O amor das Marias
Não sei se foi em Belém. Nem se foi numa estalagem que o
espírito de Deus inflou vida ao corpo do infante. Não tenho certeza se a mãe
chegara virgem ao parto, e tampouco estou convencido de que anjos excelsos
sussurraram ao ouvido materno que a criança seria a encarnação do sol. Resisto
a verdades escritas. Pois verdades, para que assim o sejam, precisam se revelar
aos olhos nus. Os que creem apenas pela leitura não são indivíduos de fé. São
cultos, lustrados pela erudição. Mas é um saber que não lhes acrescenta nenhum
fervor à vida, porque lhes falta o deslumbramento da revelação íntima.

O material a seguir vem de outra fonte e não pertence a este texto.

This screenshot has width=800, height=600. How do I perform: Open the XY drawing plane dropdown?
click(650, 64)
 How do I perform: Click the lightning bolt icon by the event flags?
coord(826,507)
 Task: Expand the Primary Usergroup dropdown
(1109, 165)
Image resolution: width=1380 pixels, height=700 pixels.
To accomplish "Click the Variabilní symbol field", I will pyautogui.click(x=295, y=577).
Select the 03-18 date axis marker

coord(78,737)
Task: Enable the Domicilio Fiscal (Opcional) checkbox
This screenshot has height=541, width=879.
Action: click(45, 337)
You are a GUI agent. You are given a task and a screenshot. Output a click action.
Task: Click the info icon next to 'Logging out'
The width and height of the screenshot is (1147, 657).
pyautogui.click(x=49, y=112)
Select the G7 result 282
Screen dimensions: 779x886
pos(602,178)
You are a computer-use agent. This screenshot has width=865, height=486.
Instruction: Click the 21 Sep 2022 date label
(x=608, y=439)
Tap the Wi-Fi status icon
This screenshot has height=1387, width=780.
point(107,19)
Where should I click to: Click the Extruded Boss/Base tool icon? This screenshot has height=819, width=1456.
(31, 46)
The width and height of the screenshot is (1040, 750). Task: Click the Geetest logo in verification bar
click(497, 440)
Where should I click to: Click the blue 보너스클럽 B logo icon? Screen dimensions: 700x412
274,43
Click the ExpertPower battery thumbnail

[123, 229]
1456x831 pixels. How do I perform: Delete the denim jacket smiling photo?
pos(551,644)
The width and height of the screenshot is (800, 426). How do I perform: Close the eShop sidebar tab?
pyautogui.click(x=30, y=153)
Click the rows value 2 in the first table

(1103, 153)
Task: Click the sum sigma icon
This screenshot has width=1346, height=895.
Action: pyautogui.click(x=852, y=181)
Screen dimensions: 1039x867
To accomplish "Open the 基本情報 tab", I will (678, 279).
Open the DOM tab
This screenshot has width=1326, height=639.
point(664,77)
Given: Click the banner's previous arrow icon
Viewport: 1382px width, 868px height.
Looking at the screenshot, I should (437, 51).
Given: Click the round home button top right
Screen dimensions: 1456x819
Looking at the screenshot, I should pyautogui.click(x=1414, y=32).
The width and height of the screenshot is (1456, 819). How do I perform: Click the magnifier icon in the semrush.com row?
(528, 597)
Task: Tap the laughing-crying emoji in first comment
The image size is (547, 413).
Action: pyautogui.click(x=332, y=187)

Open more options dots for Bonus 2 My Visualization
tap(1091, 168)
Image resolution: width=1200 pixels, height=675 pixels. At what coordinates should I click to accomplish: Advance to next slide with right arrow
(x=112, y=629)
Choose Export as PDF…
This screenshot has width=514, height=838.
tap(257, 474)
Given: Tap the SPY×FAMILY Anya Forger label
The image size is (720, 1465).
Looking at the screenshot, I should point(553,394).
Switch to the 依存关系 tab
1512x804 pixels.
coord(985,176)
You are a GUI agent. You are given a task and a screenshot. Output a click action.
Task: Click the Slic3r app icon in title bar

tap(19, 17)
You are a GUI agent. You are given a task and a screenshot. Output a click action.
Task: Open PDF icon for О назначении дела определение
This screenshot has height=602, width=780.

A história de que tanto falam nesses dias, tal como a
contam, poderá nunca ter acontecido. Ou ter acontecido diversas vezes, com
diversas Marias, em diversos lugares, numa justaposição de histórias. Mas o
vulgar, o evento banal, nunca serviu de força inspiradora para a humanidade. É
o fato extraordinário, a vida singular, a tragédia épica que irriga os corações
de vontade, bravura e determinação. É o herói que sobrevive, que subjuga o
inimigo; o messias que arrebanha seguidores e lhes aponta o cume da montanha; o
super-homem, virtuoso e desprovido de vício, que lhes inspira o gesto antes
impossível.
Para o mundo, o filho de Maria tornou-se Deus-homem. Mas
teimo em acreditar que, para a mãe, o filho, que nascera do seu ventre, vestido
da carne de sua própria carne, nutrido do seu próprio leite e longamente
afagado com seus carinhos zelosos, era, antes de qualquer profecia, o vaso do
seu amor. A sua maior ternura. Aos homens, o filho precisaria vencer a morte
para ganhar-lhes a devoção. Para a mãe, bastar-lhe-ia sentir o suave sopro de
vida em seu peito. Aos homens, o filho teria de provar-se divino. Para a mãe,
já era divino o milagre que lhe punha nas mãos a fragilidade de outra vida. Ao
mundo, o filho haveria de se tornar rei, rabi e profeta. Para a mãe, nada cabia
ao filho fazer ou ser.
Mas as Escrituras nada dizem desse amor trivial, sem ápices
de espetaculosidade. Um amor que melhor se ensina, embora não a todos. Porque
para a maioria, é o grito, a dor e a morte que sacodem e despertam a alma para
a vida. Para os despertos, é o silencioso amor das Marias por seus filhos que
mais se aproxima da verdade suprema.